La vicenda inglese e le sue implicazioni etiche si innestano puntualmente nel dibattito in corso nel nostro Paese sull’approvazione del disegno di legge sulle Dichiarazioni anticipate di trattamento. «Con l’approvazione della legge non sarebbe assolutamente possibile che quanto accaduto in Inghilterra possa ripetersi in Italia», assicura il senatore Raffaele Calabrò (Pdl), che del provvedimento ancora all’esame di Palazzo Madama è relatore, e tiene a fugare le possibili connessioni negative con il «protocollo di Liverpool».
Quali sono i meccanismi del disegno di legge che impediranno gli abusi?«Anzitutto sono diversi i presupposti: noi facciamo riferimento allo stato vegetativo, che non coincide con il fine vita.
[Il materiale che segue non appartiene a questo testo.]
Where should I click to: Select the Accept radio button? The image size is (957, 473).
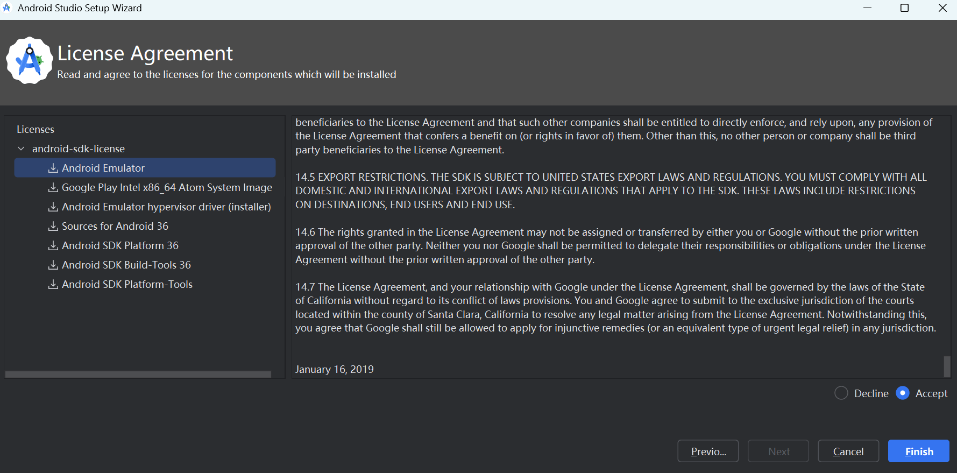pyautogui.click(x=903, y=393)
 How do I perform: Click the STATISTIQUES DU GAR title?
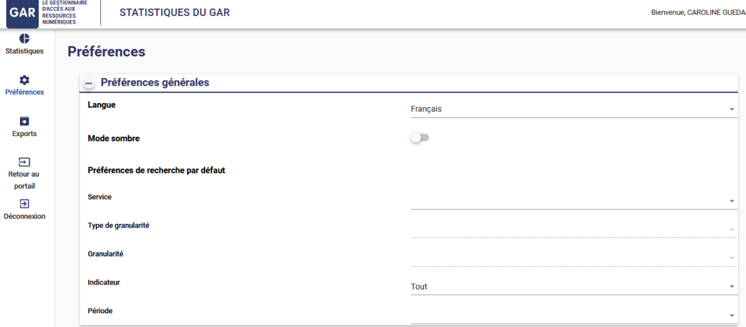point(175,12)
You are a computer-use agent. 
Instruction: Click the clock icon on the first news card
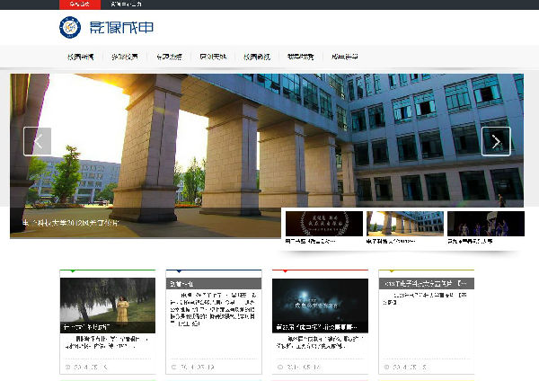coord(67,367)
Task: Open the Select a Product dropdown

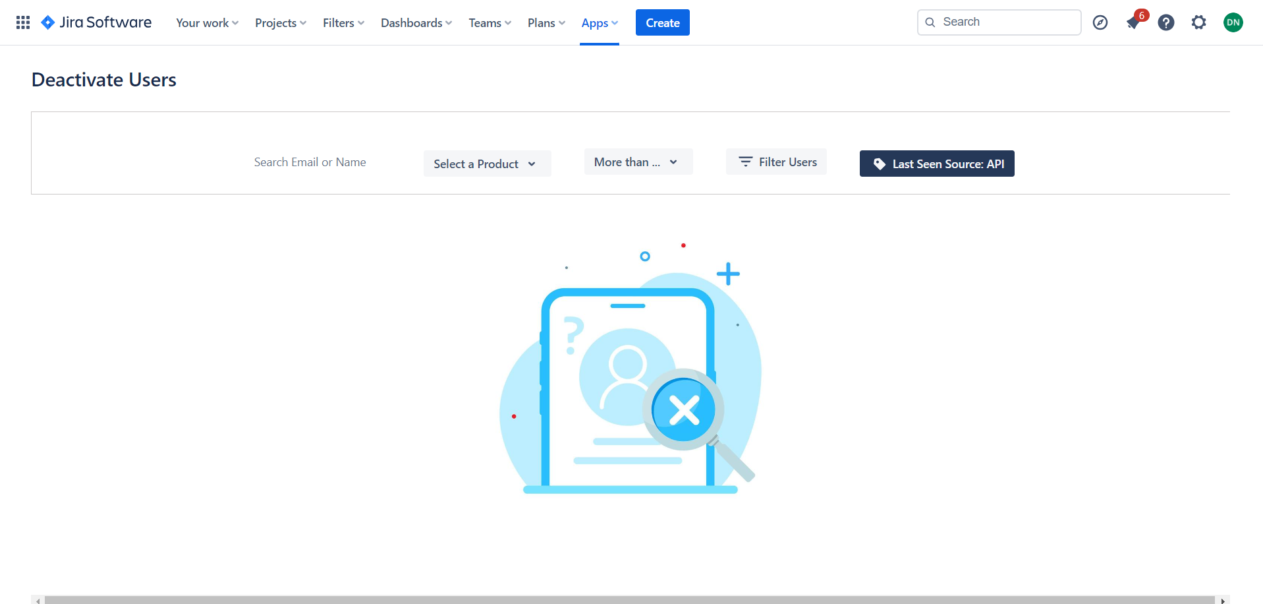Action: [x=487, y=164]
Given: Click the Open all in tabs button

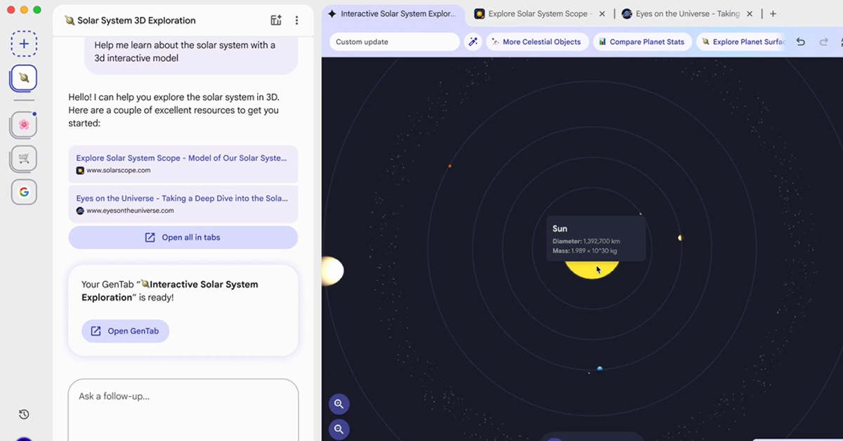Looking at the screenshot, I should tap(183, 237).
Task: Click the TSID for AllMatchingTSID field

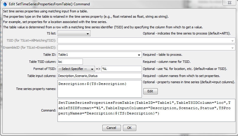Action: tap(144, 41)
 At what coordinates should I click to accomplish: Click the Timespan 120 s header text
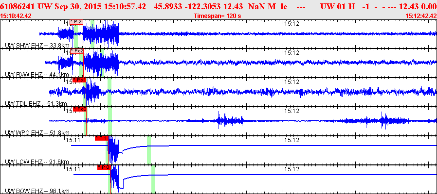pyautogui.click(x=218, y=16)
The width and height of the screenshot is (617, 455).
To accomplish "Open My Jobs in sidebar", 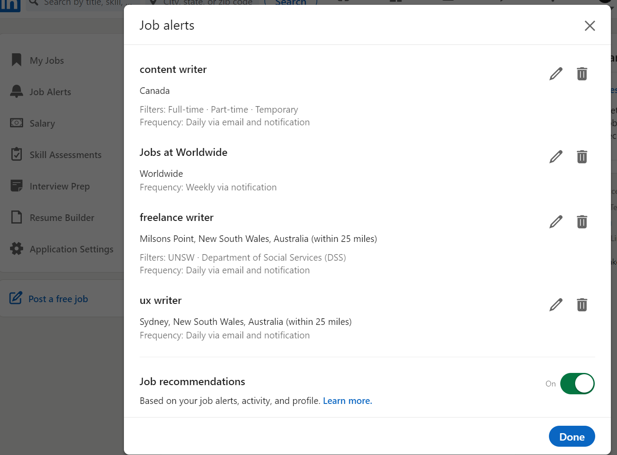I will click(47, 61).
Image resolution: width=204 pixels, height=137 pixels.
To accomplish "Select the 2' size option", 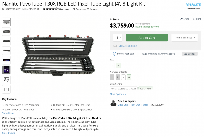I will (112, 65).
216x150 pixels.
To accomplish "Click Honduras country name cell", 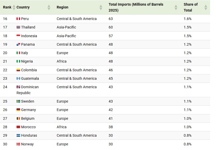I will (x=29, y=135).
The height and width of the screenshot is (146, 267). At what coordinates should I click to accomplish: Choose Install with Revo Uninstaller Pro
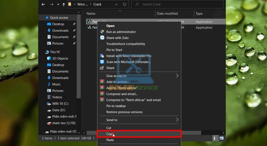tap(129, 56)
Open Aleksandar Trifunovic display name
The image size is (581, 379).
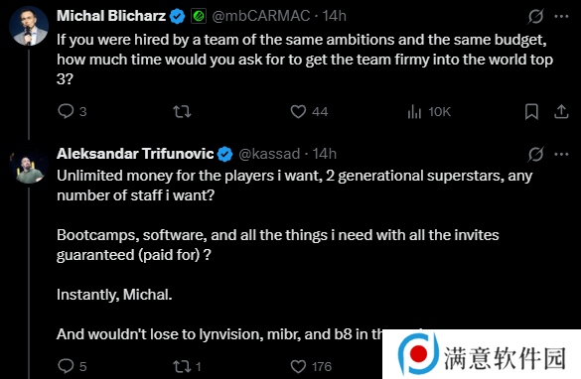tap(135, 153)
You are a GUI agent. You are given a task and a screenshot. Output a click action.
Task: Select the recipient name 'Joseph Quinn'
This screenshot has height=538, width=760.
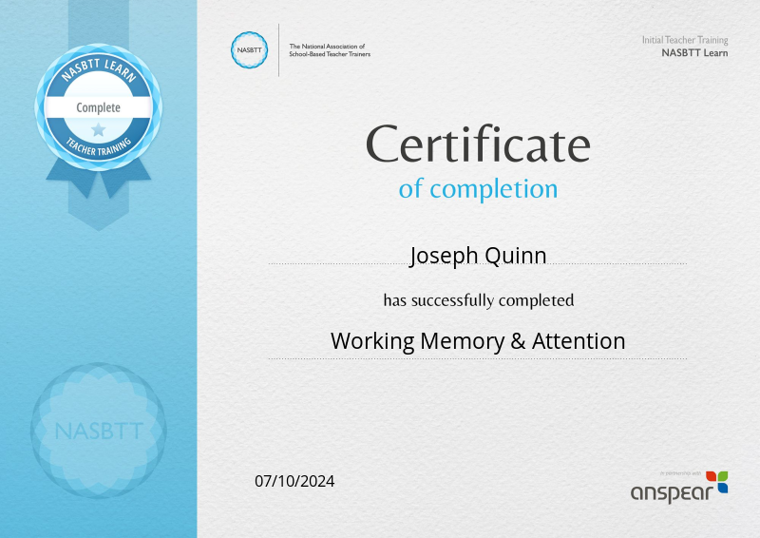[478, 255]
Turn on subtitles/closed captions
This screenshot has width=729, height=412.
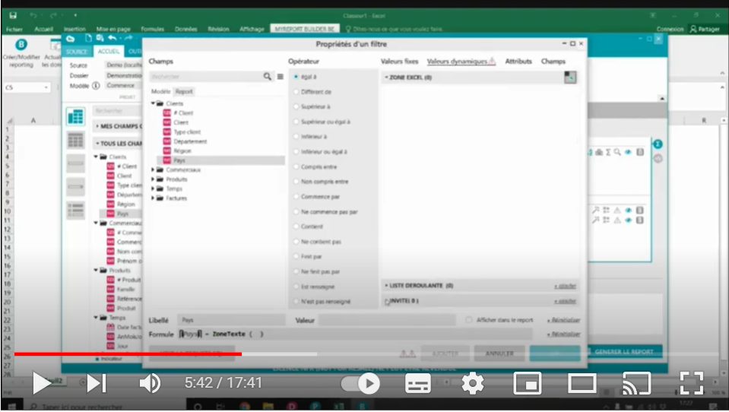click(418, 383)
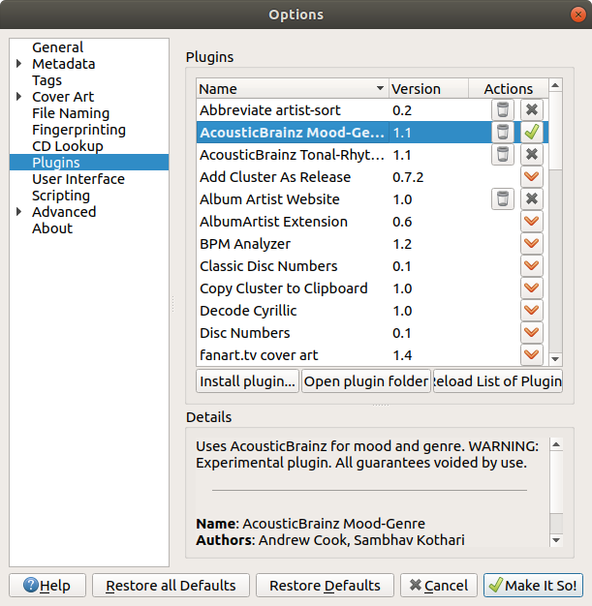Viewport: 592px width, 606px height.
Task: Uninstall the Abbreviate artist-sort plugin
Action: [x=502, y=110]
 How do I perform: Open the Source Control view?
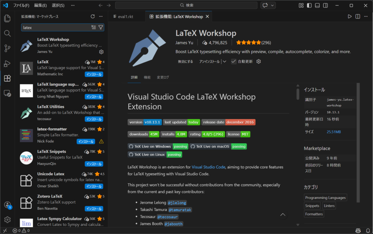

Parliamo di pazienti che entrano in uno stato di gravissima disabilità, ma non sono assolutamente in condizione di terminalità. Lo scopo di questa legge è proprio quello di non togliere la vita a chi ha perso la coscienza, ma non le proprie funzioni vitali».
Non ci sono possibilità di derive ambigue su questi punti?«Nella legge viene dato rilievo e valore a due fattori: la volontà della persona che definisce la propria terapia in caso di sopraggiunta incoscienza e la professionalità del medico, cercando di ricreare il dialogo tra i due. Inoltre non ci si affida a linee guida asettiche e prestabilite, in cui il paziente verrebbe ridotto a un questionario da crocettare, ma alla valutazione clinica dei sanitari in ordine all’attualità della situazione».
A che punto è l’iter della legge? Il capogruppo del Pdl al Senato Gasparri lunedì ha dichiarato che chiederà la calendarizzazione in Aula.«Ho chiesto che il ddl venga riproposto in Commissione Sanità dalla prossima settimana, e sarà all’ordine del giorno di martedì. Se la conferenza dei capigruppo deciderà di seguire l’appello dei 160 senatori che hanno firmato un appello trasversale e che al Senato rappresentano una maggioranza chiara decisa a discutere e votare questa legge sarà possibile portare il confronto direttamente in Aula».